### WHAT YOU SHOULD DO
Copy out each line of the data below in which the string "agent" appears.
RECORDS FOR PROCESSING section start
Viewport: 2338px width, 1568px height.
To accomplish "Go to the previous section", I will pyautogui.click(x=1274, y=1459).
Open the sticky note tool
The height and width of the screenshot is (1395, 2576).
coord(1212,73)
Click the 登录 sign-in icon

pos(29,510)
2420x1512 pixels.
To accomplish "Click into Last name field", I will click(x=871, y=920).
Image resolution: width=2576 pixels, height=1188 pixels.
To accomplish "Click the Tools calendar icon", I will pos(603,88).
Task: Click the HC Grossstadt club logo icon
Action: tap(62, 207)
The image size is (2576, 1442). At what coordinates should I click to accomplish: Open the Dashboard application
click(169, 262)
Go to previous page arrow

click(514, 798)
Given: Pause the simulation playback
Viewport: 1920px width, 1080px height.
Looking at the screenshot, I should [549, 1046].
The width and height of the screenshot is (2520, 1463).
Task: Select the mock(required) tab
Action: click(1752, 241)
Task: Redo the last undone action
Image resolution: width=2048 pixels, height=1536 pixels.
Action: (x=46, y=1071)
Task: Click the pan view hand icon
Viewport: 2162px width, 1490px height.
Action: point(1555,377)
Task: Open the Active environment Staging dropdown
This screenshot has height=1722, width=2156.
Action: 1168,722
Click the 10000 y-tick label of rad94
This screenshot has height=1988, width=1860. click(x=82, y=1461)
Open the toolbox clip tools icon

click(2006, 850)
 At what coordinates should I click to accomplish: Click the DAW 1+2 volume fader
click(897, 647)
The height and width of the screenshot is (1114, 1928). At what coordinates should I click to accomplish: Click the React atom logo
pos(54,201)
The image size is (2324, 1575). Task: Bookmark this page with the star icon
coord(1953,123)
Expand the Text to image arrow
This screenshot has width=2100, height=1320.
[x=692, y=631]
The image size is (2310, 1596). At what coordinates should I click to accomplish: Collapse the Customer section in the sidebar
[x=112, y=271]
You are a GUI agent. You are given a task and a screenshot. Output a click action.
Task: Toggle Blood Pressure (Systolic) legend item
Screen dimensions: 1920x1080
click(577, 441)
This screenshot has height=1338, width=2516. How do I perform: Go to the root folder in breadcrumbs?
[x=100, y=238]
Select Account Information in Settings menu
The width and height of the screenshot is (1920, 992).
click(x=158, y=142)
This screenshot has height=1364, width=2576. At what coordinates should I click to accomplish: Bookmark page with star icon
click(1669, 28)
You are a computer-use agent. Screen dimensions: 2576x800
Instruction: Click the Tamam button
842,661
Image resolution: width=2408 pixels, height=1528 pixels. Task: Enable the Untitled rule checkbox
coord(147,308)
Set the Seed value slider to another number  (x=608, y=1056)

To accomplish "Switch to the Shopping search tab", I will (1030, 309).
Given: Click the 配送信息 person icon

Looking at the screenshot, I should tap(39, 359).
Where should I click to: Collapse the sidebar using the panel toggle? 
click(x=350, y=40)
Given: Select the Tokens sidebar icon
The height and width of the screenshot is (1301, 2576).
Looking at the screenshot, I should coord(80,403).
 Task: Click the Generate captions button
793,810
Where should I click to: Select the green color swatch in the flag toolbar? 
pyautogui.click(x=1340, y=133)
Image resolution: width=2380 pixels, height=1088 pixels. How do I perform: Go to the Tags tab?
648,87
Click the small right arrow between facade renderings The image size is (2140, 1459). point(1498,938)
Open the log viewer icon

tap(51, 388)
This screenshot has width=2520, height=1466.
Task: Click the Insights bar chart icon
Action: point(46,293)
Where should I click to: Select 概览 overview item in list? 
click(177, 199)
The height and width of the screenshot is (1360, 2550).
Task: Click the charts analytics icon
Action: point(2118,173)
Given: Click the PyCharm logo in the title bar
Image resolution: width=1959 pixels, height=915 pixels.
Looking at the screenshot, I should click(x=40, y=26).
RECORDS FOR PROCESSING section end
### RESPONSE TO THIS TASK
You are a GUI agent. You are given a task and a screenshot. Output a click action.
You are a computer-use agent. Screen dimensions: 2576x800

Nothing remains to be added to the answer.